> [TEXTE FOURNI]:

★ ★ ★

Service : Participation et Revendication Publics : Particulier, Pouvoir public Thématique : Mobilité piétonne temps de lecture 5 min 7 sec

Le 8 mars c’est la journée

internationale des droits des femmes.  Cette journée a pour but de mettre en avant la lutte pour les droits des femmes et milite pour combattre les inégalités toujours présentes entre femmes et hommes.

Et quel est le lien avec les piéton·ne·s allez-vous nous dire ?

Et bien il s’avère que de nombreuses études et analyses démontrent que l’espace public est fortement sexiste, dès lors, les piétonnes ne vivent pas leur cheminement sur le même pied d’égalité que les piétons. Développons ce constat sur base du livre “la ville faite par et pour les hommes” du géographe Yves Raibaud (oui c’est un homme mais bon 🙂 ).

Premier constat,

quand les rues, ponts, stades sont baptisés en l’honneur d’une personnalité publique, le pourcentage de noms d’hommes est nettement supérieur aux noms de femmes.  Si nous nous penchons sur notre plat pays, à Bruxelles, on dénombre 25,6 % de rues avec des noms d’hommes contre 3,8 % de femmes. À Louvain-la-Neuve, le ratio est de 20,5 % contre 2 %. À Charleroi c’est 33,8 % pour les hommes et 1,5 % femmes[1].  Mention peut mieux faire donc. Mais au-delà de ces pourcentages, on s’aperçoit que les ponts, boulevards, avenues, grands axes et stades reçoivent les noms d’hommes alors que les noms de femmes sont attribués aux ruelles, allées, impasses et écoles maternelles.  Tous ces noms rappellent aux femmes qu’elles ne sont pas prioritaires dans l’espace public et entérinent cette croyance que les femmes qui accomplissent des grandes choses sont des exceptions.

★ ★ ★

> [DONNÉES FOURNIES]:
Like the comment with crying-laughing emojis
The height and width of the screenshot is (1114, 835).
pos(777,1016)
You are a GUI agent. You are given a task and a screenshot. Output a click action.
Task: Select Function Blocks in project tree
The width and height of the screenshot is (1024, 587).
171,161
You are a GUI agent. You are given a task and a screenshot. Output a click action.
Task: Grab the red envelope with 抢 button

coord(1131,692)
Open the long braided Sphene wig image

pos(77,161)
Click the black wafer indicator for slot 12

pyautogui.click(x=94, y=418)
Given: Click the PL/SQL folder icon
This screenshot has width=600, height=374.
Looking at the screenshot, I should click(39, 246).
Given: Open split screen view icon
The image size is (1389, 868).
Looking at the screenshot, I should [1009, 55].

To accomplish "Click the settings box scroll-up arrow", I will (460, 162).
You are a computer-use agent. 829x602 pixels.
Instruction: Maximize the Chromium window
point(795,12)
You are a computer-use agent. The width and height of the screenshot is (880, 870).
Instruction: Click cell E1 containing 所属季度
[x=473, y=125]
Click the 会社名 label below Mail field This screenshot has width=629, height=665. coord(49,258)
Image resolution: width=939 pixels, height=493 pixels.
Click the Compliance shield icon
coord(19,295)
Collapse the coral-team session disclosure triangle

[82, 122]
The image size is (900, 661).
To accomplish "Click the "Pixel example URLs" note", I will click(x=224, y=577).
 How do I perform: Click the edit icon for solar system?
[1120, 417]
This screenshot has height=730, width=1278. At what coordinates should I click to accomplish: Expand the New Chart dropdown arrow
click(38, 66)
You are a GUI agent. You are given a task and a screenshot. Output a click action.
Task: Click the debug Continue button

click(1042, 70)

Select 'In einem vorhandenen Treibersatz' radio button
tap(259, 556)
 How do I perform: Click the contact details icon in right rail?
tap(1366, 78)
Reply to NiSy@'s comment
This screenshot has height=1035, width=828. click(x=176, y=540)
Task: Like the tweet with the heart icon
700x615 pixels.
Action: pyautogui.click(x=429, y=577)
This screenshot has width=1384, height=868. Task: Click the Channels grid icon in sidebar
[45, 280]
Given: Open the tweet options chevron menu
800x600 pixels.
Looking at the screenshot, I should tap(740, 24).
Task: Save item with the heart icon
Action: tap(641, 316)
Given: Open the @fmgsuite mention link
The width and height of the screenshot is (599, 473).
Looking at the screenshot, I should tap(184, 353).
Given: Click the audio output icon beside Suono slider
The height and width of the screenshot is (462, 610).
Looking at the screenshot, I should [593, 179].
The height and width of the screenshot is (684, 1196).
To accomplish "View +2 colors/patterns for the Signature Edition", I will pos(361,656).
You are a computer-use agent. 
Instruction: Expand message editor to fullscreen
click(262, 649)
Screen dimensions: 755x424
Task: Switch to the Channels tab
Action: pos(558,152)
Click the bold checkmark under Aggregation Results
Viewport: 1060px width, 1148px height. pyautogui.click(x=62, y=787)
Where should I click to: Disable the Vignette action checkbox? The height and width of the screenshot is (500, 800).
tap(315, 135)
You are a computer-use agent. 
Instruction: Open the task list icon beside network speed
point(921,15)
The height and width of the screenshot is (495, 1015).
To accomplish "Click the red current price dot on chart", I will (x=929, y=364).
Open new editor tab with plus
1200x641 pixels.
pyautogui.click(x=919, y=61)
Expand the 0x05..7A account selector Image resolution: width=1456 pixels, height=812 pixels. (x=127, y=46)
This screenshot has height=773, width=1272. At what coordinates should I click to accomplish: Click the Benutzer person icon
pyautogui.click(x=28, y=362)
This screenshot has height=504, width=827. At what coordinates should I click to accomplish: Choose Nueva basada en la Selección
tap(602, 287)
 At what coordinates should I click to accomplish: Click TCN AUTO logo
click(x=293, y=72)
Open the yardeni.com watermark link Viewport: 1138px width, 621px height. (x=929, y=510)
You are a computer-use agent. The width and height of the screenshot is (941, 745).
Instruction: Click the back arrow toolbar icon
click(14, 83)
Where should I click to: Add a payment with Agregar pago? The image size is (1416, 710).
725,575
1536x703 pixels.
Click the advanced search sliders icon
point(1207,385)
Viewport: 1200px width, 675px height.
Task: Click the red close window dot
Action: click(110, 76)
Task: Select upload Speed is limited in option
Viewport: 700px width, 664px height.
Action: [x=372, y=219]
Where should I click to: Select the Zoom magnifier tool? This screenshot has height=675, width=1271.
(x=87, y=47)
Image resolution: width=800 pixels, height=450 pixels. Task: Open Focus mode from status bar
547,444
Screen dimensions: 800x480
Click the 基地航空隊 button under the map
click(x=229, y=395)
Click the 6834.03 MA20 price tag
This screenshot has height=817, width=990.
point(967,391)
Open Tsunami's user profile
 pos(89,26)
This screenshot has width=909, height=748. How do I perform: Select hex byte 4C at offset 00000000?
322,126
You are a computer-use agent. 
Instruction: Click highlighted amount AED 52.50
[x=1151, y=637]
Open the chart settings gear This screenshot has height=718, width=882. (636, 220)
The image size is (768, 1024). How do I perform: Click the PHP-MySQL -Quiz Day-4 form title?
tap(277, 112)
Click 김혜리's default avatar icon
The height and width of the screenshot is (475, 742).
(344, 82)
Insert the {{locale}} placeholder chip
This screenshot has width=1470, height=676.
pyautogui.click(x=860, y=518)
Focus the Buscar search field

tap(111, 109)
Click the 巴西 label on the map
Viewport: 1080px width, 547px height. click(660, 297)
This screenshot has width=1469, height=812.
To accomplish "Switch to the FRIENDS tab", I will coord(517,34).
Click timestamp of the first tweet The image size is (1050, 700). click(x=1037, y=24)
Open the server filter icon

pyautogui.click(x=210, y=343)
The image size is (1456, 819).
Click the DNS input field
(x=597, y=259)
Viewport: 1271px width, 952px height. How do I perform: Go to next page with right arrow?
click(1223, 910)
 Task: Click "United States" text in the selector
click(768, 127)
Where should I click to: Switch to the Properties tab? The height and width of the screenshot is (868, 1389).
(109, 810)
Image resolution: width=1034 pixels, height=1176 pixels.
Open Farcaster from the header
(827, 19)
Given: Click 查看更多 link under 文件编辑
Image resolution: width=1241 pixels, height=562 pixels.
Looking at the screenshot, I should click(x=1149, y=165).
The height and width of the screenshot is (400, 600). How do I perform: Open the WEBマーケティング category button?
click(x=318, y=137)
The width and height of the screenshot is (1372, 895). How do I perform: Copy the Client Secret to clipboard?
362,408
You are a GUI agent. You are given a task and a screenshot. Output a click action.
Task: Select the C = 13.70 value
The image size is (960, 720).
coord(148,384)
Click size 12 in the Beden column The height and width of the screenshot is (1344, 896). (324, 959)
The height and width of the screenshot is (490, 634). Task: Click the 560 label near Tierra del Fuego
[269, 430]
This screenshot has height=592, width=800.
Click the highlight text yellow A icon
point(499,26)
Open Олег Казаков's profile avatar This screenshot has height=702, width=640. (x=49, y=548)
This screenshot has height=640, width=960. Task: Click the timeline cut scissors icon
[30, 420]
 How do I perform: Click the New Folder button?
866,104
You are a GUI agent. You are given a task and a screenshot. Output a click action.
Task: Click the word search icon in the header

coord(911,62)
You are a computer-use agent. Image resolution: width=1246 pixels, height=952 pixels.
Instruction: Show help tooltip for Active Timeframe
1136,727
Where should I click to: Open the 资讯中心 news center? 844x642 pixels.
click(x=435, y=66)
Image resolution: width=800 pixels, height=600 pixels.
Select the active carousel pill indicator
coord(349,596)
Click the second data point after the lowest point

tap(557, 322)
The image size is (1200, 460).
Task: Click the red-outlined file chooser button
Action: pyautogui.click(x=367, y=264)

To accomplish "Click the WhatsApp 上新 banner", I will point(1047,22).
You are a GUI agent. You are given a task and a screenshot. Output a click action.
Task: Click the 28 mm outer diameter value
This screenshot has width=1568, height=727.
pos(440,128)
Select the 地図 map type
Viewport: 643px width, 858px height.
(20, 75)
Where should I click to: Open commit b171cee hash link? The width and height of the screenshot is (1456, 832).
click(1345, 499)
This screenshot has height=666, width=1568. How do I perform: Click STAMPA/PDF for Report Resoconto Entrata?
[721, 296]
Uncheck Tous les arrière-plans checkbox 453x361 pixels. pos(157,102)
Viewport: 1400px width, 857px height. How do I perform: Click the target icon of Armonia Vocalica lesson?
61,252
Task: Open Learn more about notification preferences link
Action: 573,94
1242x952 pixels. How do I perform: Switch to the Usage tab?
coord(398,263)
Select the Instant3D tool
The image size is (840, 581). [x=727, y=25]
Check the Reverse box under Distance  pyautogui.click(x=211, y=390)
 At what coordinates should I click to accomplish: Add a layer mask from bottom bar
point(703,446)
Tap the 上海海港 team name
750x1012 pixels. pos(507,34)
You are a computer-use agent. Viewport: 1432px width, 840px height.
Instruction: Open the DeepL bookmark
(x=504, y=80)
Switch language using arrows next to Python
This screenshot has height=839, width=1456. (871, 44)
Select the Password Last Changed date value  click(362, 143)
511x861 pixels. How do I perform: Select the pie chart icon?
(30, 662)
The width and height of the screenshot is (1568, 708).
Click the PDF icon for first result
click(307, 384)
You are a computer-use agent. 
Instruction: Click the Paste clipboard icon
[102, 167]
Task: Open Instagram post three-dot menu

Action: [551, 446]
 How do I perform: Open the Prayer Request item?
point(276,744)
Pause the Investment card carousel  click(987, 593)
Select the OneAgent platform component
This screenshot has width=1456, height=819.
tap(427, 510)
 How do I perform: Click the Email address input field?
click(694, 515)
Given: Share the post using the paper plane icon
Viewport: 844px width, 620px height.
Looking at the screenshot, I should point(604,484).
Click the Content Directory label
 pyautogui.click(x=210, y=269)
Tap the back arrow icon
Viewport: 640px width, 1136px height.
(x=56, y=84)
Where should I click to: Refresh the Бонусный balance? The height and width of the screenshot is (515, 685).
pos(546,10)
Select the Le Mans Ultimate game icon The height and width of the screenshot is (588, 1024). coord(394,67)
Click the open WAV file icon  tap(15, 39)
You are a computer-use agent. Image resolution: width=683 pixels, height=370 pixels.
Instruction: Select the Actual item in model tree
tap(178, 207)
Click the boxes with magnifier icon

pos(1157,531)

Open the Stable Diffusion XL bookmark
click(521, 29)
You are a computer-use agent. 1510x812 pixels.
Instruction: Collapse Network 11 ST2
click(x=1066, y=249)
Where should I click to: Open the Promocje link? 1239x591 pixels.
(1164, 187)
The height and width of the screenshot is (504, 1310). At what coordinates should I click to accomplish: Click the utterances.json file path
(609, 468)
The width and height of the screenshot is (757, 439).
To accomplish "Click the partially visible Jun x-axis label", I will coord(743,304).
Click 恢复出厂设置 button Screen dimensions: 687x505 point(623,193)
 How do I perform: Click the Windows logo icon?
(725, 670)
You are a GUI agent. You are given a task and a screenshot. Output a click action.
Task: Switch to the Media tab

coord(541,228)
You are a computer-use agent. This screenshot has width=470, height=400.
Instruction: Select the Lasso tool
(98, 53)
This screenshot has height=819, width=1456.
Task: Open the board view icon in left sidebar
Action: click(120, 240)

★ ★ ★

Dans le texte sur les femmes dans l'espace public, recopiez le passage qui commence par les mots contenant « quand les rues, ponts, stades » et se termine par « sont des exceptions. », en remplaçant « impasses » par « culs-de-sac ». Les données fournies n'interviennent en rien ici.

> [RÉSULTAT OBTENU]:
quand les rues, ponts, stades sont baptisés en l’honneur d’une personnalité publique, le pourcentage de noms d’hommes est nettement supérieur aux noms de femmes.  Si nous nous penchons sur notre plat pays, à Bruxelles, on dénombre 25,6 % de rues avec des noms d’hommes contre 3,8 % de femmes. À Louvain-la-Neuve, le ratio est de 20,5 % contre 2 %. À Charleroi c’est 33,8 % pour les hommes et 1,5 % femmes[1].  Mention peut mieux faire donc. Mais au-delà de ces pourcentages, on s’aperçoit que les ponts, boulevards, avenues, grands axes et stades reçoivent les noms d’hommes alors que les noms de femmes sont attribués aux ruelles, allées, culs-de-sac et écoles maternelles.  Tous ces noms rappellent aux femmes qu’elles ne sont pas prioritaires dans l’espace public et entérinent cette croyance que les femmes qui accomplissent des grandes choses sont des exceptions.